8. All the foregoing they will not be able to do unless the present compulsory method of acquiring their labour and their food by the State is exchanged for a voluntary one.
9. That the Chiefs or present chief representatives of the deceased Chiefs among whom the land was divided before the State came into existence (I believe about three will be found at Lukolela itself) be recognized as the executive of these matters, and that they be requested to devote their levies (restored as of old) made on the produce, &c., of their lands to the betterment of their towns and district, by making roads through their lands, &c.
10. To appoint sentries to carry out either the above or any other beneficent rules in any of the villages would be to endeavour to mend the present deplorable condition with an evil a hundred-fold worse.
All the above suggestions adjusted to suit the locality are equally applicable to the inland districts.
In answering the list of questions I would say:--
1. Sleep-sickness is sadly only too well known at Lukolela. It is prevalent in the whole of the riverine and inland districts. In the inland districts I am not yet able to say whether it is more prevalent than in the riverine one; that can only be ascertained by a more prolonged residence there than as yet I have had opportunity to make. In the riverine district I estimate that quite half of the deaths are from sleep-sickness. The cases do not occur in batches like cases of small-pox and measles do; there are too many in a given place unaffected at one time. It will, however, gradually sweep away whole families. The common notion among the natives is that the sickness came from down-river; and it was prevalent, though not to such an extent as now, as far back as the oldest people I have met can remember. Before our Mission was founded here a suspected case would be thrown into the river; but inland I do not think there is any evidence to show that they did otherwise than to-day--nurse their sick perfectly, heedless of the contagion in respect of them (the nurses) or their friends, and, as they do on the beach, bury their dead close to their houses, and in some cases live on the top of the graves.

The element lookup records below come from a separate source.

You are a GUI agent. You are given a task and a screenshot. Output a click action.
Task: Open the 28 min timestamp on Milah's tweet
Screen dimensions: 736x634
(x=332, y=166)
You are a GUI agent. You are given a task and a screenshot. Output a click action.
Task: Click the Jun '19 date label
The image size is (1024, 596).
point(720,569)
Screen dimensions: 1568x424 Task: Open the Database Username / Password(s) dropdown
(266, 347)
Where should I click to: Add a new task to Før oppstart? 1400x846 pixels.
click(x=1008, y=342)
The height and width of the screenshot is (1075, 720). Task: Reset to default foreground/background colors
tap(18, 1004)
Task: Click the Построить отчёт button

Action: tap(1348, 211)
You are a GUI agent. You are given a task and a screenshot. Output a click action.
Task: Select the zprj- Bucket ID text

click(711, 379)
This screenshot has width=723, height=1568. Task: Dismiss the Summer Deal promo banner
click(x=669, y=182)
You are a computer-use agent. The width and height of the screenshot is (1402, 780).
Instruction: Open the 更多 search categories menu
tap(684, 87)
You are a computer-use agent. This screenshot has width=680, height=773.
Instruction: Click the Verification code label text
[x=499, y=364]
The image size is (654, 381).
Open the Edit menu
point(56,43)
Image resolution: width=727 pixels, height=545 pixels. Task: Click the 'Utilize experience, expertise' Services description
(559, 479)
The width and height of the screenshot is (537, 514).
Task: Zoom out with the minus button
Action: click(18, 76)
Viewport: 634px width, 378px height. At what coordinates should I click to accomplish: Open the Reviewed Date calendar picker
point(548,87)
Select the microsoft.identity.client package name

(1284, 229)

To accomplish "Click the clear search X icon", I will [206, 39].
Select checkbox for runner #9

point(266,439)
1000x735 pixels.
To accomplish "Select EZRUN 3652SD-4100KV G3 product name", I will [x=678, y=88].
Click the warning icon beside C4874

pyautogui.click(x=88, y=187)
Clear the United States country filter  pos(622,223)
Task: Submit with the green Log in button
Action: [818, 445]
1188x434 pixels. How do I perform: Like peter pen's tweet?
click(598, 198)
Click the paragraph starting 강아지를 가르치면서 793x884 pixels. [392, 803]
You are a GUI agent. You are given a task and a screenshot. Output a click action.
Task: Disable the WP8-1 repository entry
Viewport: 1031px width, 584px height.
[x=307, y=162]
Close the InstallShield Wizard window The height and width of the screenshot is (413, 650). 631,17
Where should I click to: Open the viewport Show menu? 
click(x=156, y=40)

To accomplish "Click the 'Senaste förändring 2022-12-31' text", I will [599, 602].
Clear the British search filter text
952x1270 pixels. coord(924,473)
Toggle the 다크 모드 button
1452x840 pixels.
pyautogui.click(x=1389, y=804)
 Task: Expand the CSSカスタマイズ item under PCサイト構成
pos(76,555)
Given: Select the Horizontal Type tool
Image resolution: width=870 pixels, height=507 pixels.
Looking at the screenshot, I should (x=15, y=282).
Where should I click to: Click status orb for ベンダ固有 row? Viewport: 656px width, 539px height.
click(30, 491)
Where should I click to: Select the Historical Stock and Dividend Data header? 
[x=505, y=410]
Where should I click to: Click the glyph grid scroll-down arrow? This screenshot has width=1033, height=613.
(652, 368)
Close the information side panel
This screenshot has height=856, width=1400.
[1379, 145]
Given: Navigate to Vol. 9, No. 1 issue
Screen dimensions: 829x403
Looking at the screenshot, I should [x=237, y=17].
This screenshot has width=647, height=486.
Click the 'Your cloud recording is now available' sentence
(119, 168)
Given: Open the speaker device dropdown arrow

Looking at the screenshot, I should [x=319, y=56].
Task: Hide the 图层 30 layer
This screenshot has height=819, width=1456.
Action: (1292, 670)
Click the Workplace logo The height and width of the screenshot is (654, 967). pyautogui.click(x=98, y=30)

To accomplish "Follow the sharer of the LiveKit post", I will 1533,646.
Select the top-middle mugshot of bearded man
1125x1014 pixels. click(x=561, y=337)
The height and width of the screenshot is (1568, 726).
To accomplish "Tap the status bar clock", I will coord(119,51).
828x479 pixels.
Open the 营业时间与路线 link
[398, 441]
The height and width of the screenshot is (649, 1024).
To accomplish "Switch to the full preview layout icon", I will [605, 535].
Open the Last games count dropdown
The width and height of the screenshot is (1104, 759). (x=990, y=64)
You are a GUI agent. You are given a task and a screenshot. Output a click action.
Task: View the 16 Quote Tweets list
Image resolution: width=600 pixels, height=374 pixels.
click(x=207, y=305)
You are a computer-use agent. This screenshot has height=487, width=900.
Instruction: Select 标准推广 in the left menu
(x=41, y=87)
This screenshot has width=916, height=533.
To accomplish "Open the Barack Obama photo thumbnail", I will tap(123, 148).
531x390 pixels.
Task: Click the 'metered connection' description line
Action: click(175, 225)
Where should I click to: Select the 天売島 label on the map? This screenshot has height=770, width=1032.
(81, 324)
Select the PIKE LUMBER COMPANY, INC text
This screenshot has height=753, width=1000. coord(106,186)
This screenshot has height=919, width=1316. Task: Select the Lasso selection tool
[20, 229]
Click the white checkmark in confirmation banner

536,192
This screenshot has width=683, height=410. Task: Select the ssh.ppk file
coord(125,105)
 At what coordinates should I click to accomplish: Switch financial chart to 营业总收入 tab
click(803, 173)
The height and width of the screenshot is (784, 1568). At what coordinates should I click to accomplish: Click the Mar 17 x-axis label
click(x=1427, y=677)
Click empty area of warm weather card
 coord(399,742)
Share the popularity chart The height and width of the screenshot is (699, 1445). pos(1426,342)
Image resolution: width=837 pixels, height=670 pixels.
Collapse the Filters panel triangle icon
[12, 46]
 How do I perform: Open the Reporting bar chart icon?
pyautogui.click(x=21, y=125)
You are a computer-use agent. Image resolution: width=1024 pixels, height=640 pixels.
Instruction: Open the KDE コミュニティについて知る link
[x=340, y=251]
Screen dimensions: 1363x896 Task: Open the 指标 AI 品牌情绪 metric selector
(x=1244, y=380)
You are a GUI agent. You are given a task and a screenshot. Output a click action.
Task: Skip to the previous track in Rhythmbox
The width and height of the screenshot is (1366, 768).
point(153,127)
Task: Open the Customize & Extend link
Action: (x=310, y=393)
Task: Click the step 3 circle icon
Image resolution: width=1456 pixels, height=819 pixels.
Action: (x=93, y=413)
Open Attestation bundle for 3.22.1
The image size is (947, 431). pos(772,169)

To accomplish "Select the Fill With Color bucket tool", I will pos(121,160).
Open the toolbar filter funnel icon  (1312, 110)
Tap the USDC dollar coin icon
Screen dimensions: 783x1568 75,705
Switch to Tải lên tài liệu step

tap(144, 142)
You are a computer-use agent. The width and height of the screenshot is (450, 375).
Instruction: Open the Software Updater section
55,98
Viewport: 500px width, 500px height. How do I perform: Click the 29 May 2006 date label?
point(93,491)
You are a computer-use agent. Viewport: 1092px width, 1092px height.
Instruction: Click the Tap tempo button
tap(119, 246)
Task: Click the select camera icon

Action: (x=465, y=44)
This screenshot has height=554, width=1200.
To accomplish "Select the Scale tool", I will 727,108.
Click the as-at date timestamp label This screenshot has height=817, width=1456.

2. From my own observation (since January 1891) the sickness is endemic; in the riverine villages the death-rate slowly increased until 1894, when the people quite lost heart and felt their homes were no longer secure to them, and then hunger, improper food, fear, and homelessness appeared to increase the death-rate from sleep-sickness and other causes most appallingly, and the rate has still further increased, especially during the last two years. The fewer the population becomes the proportionate rate of death increases most fearfully.